We are defined by the things in our lives. Do not confuse “defined” with “owned by” – this is not a rumble about materialism or the depravity of consumerism. Whether we knowingly signed the contract with the things in our lives or not, they are how we are portrayed to the rest of the world as we connect the alphanumeric dots of our day-to-day lives. Whether you, in particular, are concerned with your thing-defined identity is irrelevant because the world is watching and, unfortunately for us all, you are the minority.
This notion struck me during a recent trip car shopping – at a Subaru dealership specifically. Subaru. Sensible. Affordable. I don’t have the patience to come up with the rest of the positive –ables I’m supposed to think about the Subaru brand. We test drove the Forester. Comfortable enough. A perfectly reasonable mode of transportation between points A and B. You know – a car. I didn’t think it would leave me on the side of the road. I’ve had a Jeep; therefore, verily, I am familiar with that variety of automobile. I walked out of the dealership convinced I was not going to own a Subaru.

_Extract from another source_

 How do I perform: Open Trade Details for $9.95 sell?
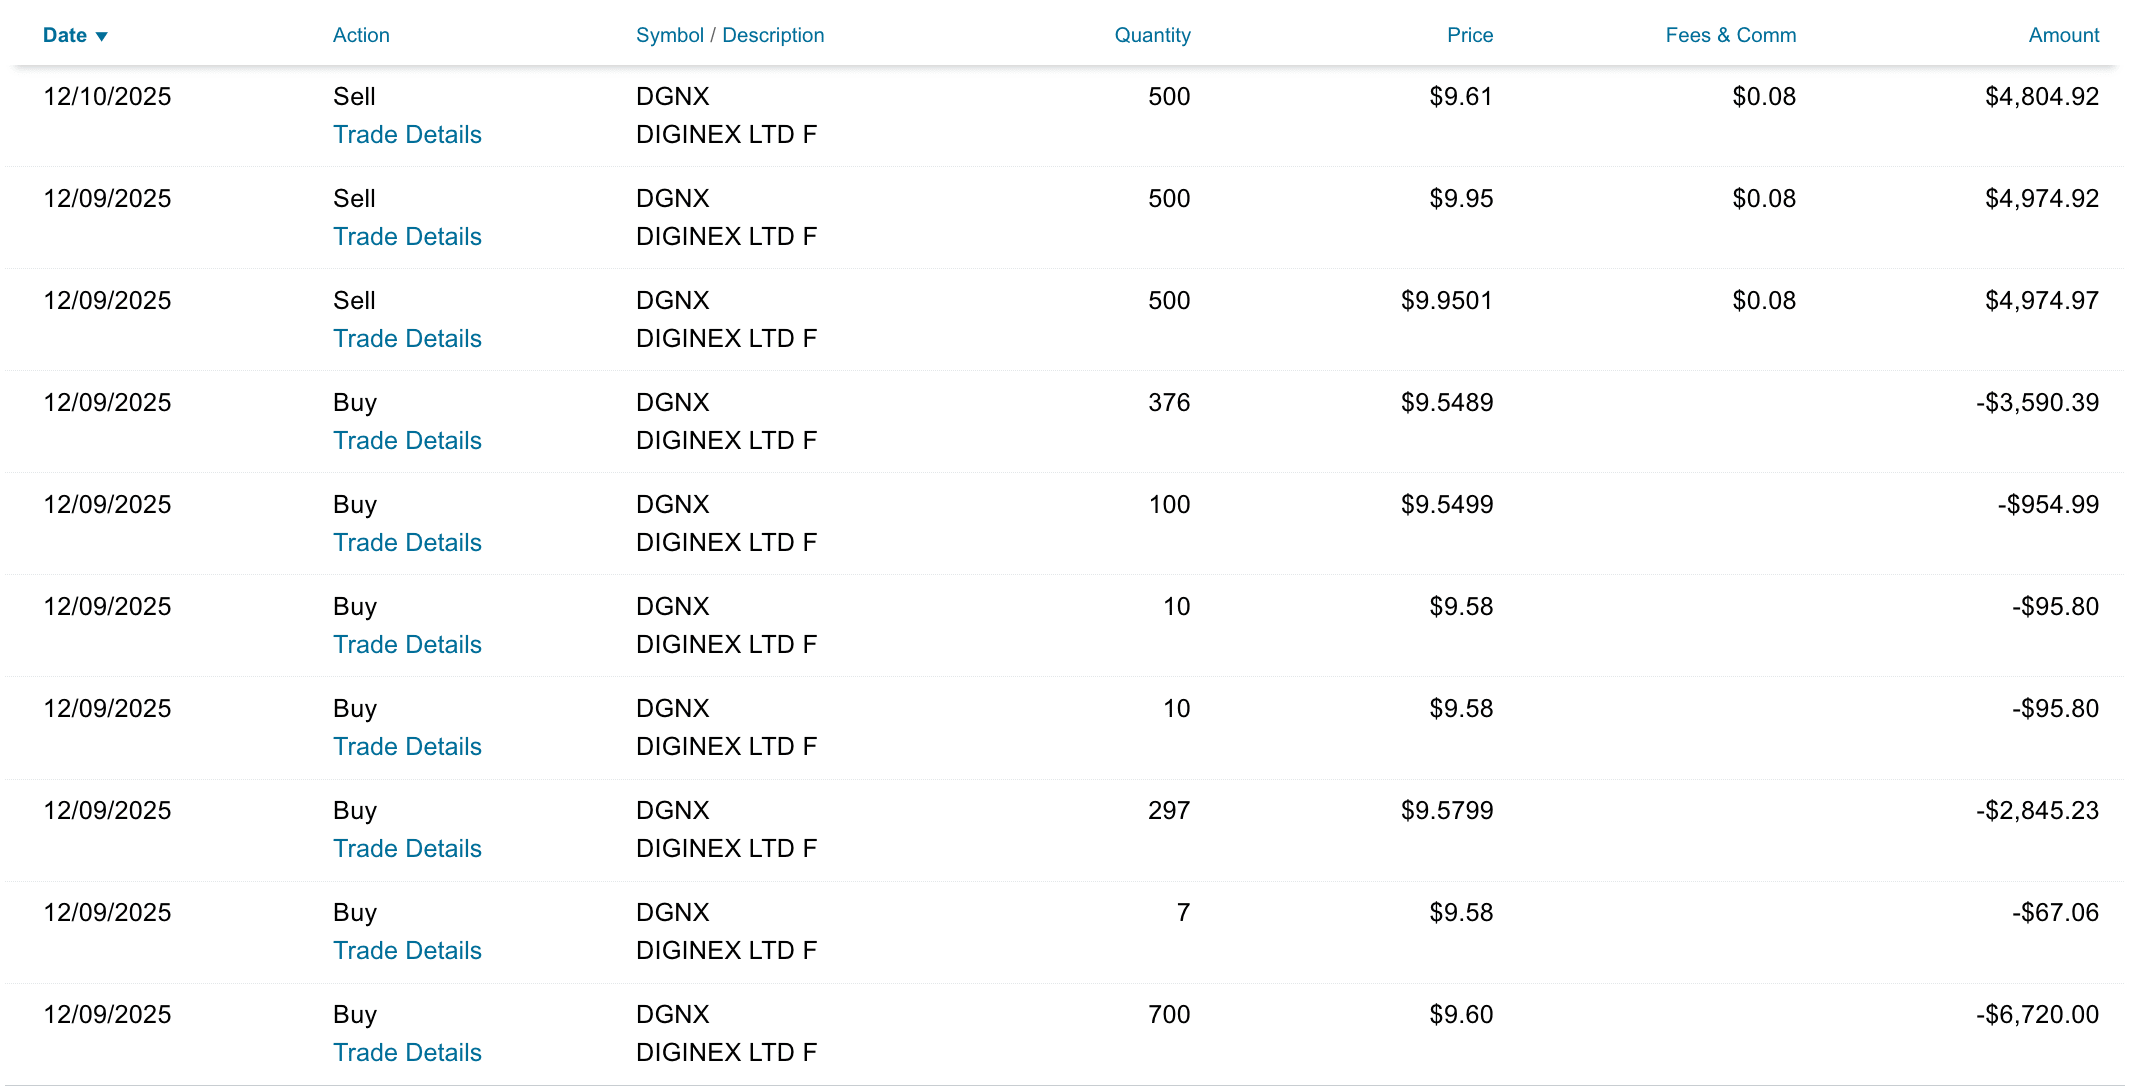pos(407,237)
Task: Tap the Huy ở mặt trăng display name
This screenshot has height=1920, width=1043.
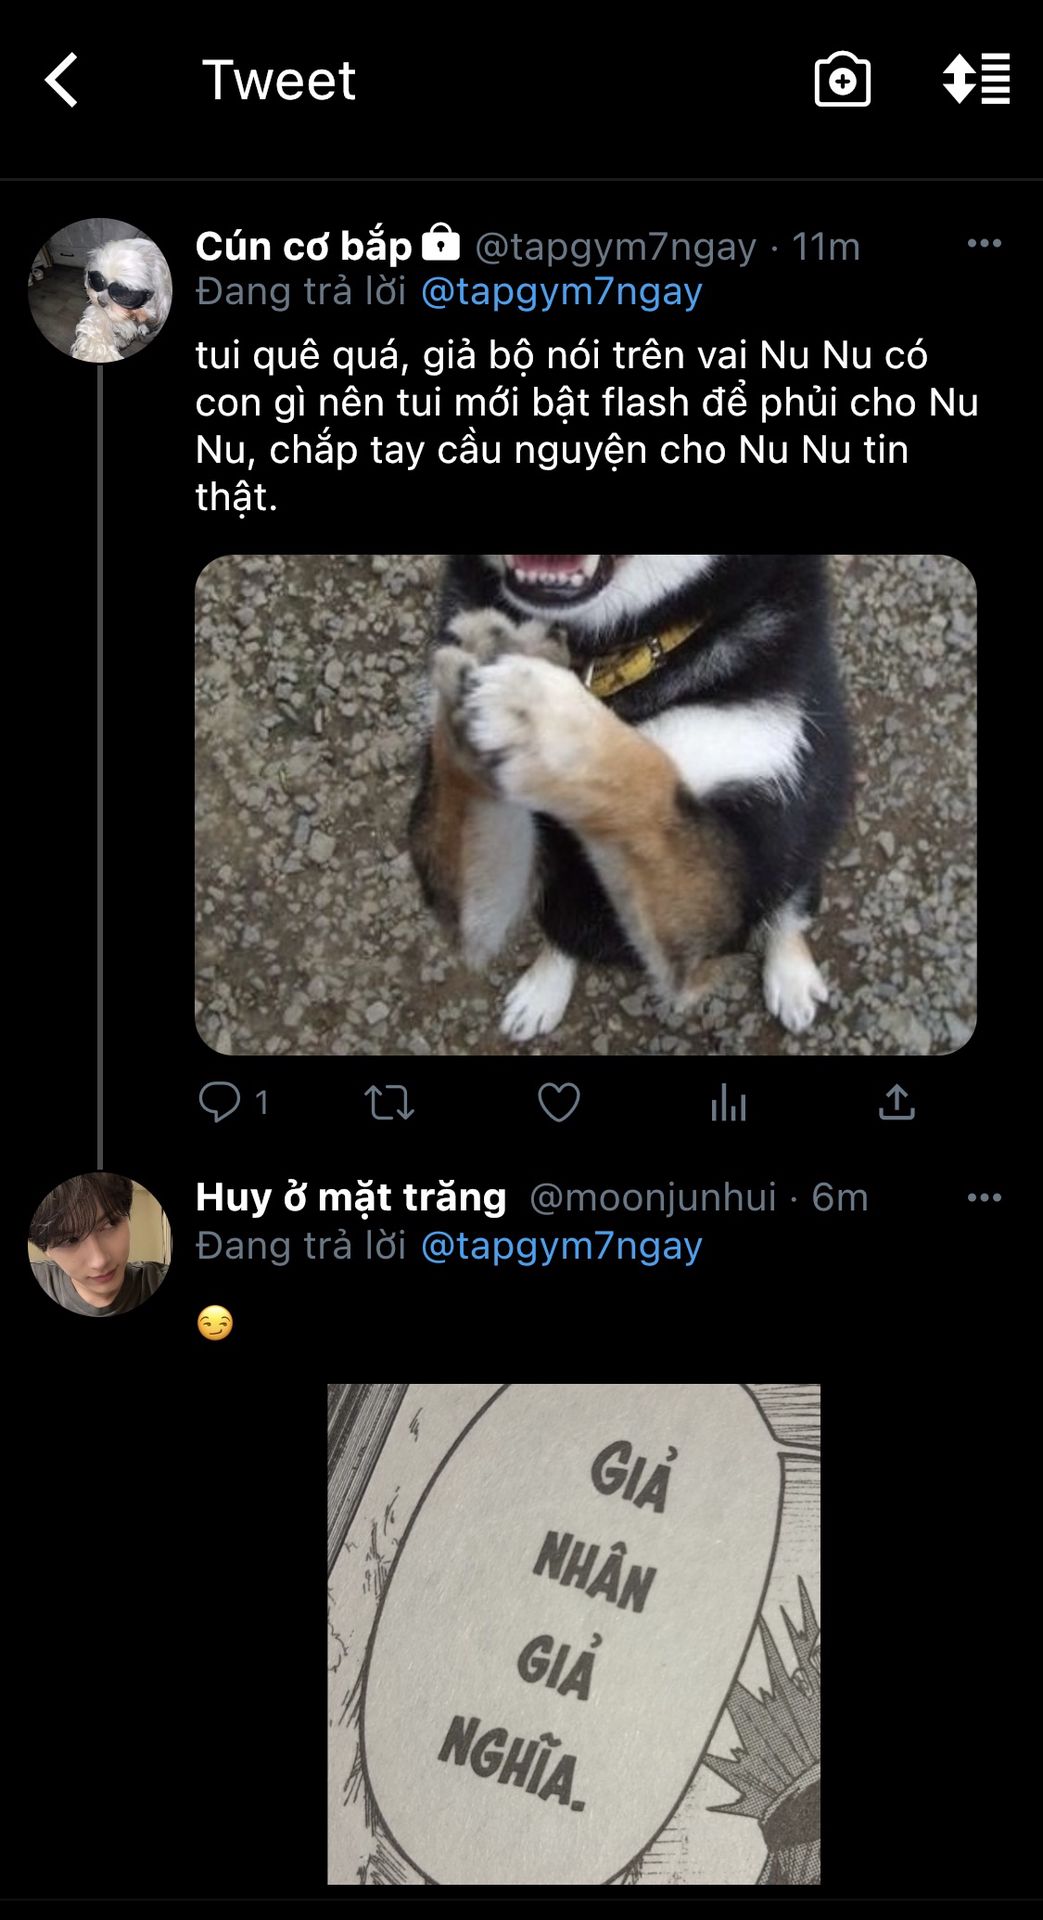Action: [351, 1197]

For the same reason I don’t buy any of those Captain & Tennille Greatest Hits records, readily available in any used record store. I’m just not a guy that owns Captain & Tennille any more than I’m a guy that drives a Subaru or even a Honda or any other car that often pairs nicely with the aforementioned qualities. Disclaimer: It should be known that I’m quite fond of many Subaru and Honda owners. And these people, my friends that own Subaru and Honda vehicles, are indeed real goddamn Subaru and Honda people. They have dogs. On occasion they partake in outdoorsy activities beyond city parks. They believe in the utility of ample cargo room. They have these sensible attributes. I do not.
If I were to drive a Subaru I’d automatically take on some of these perceived characteristics. False advertising. Either I’d be living some kind of lie or eventually I’d be forced to conform. First the dog, then some kind of rugged sensibility and/or fiscal responsibility. Our musical affinities are also shaped by similar projections in the world – not just to what we listen, but how we listen. Do we manage most of our libraries digitally? An iPod dock in the kitchen, perhaps. Maybe you’re still relying on that old CD changer stack system with the tandem speakers. Or maybe you’ve set up that record station again. You’re finding new favorite bands that have released albums on vinyl and buying them on Amazon for the free shipping. Like the Subaru some of these methods are more sensible than others. Does it make sense to want to dust old records or get out of your seat every 25 minutes to flip a vinyl record that collects dust and cost twice as much as the same .mp3 download? You could just press Shuffle on that iPod. No dusting. No fuss. Wouldn’t that be better use of your time and money?
Perhaps. Probably. Most definitely, even. But that’s also why I’ll be driving a Volvo or a Volkswagen. And why I like cats. Because I don’t think I’m ready to be sensible any more than the world, consisting of friends, acquaintances and fellow traffic-light idlers, is ready to see me as sensible. I’m also all those other things – both positive and especially negative – that go along with being a Euro-car driving hipster with a stack of unpublished and unfinished manuscripts and a record collection that refuses to buy a Captain & Tennille record for $1 even though he secretly finds “Muskrat Love” kinda catchy (read: insidious, nefarious, poisonous, HazMat-ious).